Friday, December 23, 2005

Police-state actions violate America's birthright


British historian Lord Acton's most celebrated 19th century insight—"Power tends to corrupt and absolute power corrupts absolutely"—defines the Bush presidency's mounting disregard for democratic government and the rule of law.

This White House has forgotten the American birthright that makes freedom from police state abuses paramount to our way of life and the magnet for millions immigrating here to flee oppression and the heavy hands of government agents.

Since 9/11, President George W. Bush has pieced together the world's largest and most expensive government intelligence system and used it to wiretap and spy on American citizens without justification.

Vice President Dick Cheney finally admitted what drives this hunger for more power: expanding presidential authority that Cheney and right-wingers believe has been lost to courts and Congress.

But when will Bush be sated? He rules by executive orders to declare war, relieve industry of environmental responsibility, seize public land for political friends, order "suspects" imprisoned without lawyers and without charges, declare presidential papers secret, and retain and reward incompetent officials.

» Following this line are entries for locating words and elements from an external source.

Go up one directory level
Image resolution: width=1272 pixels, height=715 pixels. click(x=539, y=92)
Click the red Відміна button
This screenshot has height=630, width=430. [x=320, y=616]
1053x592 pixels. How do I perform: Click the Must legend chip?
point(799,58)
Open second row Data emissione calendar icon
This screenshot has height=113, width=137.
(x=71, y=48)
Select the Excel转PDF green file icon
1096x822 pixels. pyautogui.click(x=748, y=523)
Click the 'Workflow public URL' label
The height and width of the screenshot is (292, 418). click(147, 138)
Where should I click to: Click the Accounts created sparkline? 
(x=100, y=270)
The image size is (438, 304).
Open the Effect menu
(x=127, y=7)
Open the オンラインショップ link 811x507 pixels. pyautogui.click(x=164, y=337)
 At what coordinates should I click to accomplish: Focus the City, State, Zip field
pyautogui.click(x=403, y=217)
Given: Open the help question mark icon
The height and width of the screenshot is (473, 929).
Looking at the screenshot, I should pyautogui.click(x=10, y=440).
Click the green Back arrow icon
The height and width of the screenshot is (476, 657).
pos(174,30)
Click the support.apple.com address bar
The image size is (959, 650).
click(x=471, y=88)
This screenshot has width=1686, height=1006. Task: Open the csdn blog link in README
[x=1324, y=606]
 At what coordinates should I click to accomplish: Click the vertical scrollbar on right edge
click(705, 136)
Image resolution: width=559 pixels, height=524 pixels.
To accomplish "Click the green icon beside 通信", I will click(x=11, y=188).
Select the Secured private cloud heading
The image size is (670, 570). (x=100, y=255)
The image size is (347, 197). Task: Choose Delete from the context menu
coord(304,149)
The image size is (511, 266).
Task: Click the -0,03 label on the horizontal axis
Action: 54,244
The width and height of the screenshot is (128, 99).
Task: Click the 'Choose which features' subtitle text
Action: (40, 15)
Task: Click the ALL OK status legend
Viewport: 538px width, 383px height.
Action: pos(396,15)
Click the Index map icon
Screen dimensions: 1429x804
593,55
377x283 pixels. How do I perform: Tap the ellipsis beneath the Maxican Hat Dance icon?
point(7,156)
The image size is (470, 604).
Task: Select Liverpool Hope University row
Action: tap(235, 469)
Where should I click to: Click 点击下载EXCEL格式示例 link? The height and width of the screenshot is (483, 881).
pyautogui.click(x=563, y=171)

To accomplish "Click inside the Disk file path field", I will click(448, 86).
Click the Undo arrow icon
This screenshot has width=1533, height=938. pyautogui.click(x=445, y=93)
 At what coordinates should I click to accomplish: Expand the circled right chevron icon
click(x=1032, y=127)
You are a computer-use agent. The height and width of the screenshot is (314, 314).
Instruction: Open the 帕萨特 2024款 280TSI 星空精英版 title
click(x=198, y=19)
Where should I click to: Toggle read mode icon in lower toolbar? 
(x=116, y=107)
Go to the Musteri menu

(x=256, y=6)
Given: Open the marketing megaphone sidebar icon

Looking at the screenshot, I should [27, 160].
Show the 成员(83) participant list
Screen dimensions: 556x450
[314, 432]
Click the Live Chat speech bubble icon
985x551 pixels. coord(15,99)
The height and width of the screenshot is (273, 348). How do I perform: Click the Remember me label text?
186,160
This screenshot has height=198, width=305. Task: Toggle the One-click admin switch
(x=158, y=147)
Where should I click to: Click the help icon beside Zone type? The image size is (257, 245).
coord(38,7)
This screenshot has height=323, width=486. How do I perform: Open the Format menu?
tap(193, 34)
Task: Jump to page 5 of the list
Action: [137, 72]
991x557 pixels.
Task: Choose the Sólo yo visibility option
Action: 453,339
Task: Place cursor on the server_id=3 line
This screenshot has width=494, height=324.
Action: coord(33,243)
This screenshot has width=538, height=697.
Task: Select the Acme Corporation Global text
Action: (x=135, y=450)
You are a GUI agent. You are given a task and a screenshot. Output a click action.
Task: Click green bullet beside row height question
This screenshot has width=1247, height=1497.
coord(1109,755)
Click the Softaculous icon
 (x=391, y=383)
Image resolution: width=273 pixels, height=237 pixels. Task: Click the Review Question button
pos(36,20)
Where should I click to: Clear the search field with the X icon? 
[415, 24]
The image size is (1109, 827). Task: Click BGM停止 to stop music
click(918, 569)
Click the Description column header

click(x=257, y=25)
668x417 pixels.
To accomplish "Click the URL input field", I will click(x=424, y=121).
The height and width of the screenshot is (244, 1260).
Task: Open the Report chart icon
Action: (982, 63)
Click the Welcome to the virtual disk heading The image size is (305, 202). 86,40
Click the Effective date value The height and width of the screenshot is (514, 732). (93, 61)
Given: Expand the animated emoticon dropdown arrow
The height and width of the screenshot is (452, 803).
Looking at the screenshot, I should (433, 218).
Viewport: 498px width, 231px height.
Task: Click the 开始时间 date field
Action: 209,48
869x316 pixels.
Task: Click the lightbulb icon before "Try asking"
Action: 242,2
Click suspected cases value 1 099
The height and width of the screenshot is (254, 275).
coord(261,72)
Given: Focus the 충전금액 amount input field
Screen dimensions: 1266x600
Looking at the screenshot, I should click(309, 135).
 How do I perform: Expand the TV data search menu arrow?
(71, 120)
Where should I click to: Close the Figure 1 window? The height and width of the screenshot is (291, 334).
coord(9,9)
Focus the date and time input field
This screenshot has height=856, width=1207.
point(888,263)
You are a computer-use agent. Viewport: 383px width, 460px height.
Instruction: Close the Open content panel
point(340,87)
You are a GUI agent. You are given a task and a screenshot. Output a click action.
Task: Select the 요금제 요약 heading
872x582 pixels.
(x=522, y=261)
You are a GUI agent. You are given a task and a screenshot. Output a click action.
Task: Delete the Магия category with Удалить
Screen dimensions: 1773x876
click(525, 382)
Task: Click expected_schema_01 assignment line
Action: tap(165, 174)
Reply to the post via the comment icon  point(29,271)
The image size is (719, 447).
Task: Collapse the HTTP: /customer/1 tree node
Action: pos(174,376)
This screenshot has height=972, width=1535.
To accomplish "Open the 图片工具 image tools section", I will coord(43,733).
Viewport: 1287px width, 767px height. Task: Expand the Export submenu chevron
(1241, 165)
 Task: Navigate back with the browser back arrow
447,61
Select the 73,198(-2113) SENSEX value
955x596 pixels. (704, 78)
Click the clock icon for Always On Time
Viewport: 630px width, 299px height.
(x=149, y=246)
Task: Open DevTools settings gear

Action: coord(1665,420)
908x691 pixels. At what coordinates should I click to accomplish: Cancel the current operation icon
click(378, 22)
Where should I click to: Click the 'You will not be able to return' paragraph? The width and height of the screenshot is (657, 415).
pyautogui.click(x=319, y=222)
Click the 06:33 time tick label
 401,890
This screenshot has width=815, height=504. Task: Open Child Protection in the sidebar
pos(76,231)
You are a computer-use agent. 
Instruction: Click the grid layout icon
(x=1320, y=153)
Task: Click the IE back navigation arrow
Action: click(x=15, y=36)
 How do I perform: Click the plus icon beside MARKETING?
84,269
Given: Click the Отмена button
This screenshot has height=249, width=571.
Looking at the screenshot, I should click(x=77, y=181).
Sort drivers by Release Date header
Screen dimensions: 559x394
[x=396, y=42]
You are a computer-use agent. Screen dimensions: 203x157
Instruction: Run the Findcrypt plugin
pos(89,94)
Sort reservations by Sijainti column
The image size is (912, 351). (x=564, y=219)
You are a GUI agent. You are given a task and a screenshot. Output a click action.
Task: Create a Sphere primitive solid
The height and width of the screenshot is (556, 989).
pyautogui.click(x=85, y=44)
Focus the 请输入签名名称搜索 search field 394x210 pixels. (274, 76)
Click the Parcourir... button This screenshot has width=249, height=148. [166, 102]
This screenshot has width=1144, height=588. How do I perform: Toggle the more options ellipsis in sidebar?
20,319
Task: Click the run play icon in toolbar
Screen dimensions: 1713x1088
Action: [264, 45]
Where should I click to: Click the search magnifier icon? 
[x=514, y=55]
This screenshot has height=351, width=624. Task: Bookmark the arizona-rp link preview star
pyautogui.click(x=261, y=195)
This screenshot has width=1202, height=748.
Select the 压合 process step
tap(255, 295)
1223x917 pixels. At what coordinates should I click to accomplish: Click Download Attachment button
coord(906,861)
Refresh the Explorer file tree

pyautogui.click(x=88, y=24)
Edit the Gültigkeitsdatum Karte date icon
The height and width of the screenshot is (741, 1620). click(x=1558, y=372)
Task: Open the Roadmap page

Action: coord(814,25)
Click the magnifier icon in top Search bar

President Bush probably broke the law—perhaps an impeachable offense—by ordering National Security Agency wiretaps without required approval of the 10-judge, ultra-secret Foreign Intelligence Surveillance Court, created in 1978 after reckless disregard for law by another imperial president, Richard M. Nixon.

Although the court allows 15 days after an emergency surveillance action to seek approval, the White House waved off the law as wasting time.

For his part, NSA director Gen. Michael Hayden has been misleading Americans since Bush ordered the NSA bugs in 2002. "We are, I would offer, the most aggressive agency in the intelligence community when it comes to protecting U.S. privacy. We just have to be that way," he declared in one of many speeches.

Americans were amply warned their freedoms and balance of government powers were in jeopardy.

Karl Rove, the "architect" of President Bush's rapid rise to power, boasted he would create an all-Republican government—the White House, Congress and the Supreme Court—to transform the United States into a principality of the far right virtually immune to political opposition.

Only one more conservative Supreme Court justice is needed to complete this triumvirate of power and enable roughshod defiance of law and abuse of American civil liberties by the White House.

Americans should not sit by quietly as their birthright of government checks and balances is systematically destroyed.